If Plaintiff would like copies of those discovery requests before receiving the responses and does not have access to the website, Plaintiff may request them from the court's Pro Se Intake Unit.
CONCLUSION
The Court dismisses Plaintiff's claims against “NYS DOCCS” (the New York State Department of Corrections and Community Supervision) under the doctrine of Eleventh Amendment immunity, for lack of subject matter jurisdiction and for seeking monetary relief from a defendant that is immune from such relief. See 28 U.S.C. § 1915(e)(2)(B)(iii); Fed.R.Civ.P. 12(h)(3).

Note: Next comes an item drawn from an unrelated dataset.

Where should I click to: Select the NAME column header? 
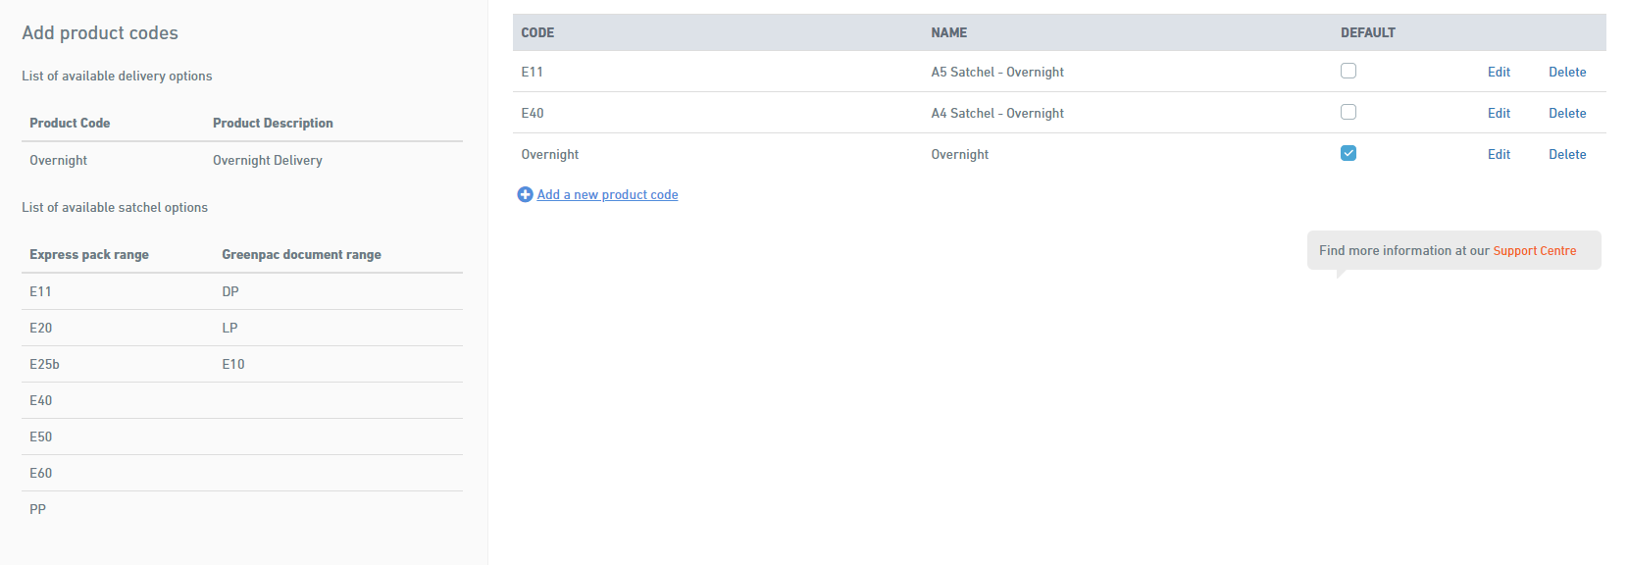[x=948, y=32]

The Court directs the Clerk of Court to: (1) issue a summons for Sergeant Sefman, (2) complete a USM-285 form with the service address for Sergeant Sefman, and (3) deliver all documents necessary to effect service of a summons and the complaint on Sergeant Sefman to the U.S. Marshals Service.
The Court directs Sergeant Sefman to comply with Local Civil 33.2 within 120 days of service of the complaint.
The Court certifies under 28 U.S.C. § 1915(a)(3) that any appeal from this order would not be taken in good faith, and therefore IFP status is denied for the purpose of an appeal. Cf. Coppedge v. United States, 369 U.S. 438, 444-45 (1962) (holding that an appellant demonstrates good faith when he seeks review of a nonfrivolous issue).
The Court also directs the Clerk of Court to mail an information package and a copy of this Order to Plaintiff, and show service on the docket.
SO ORDERED.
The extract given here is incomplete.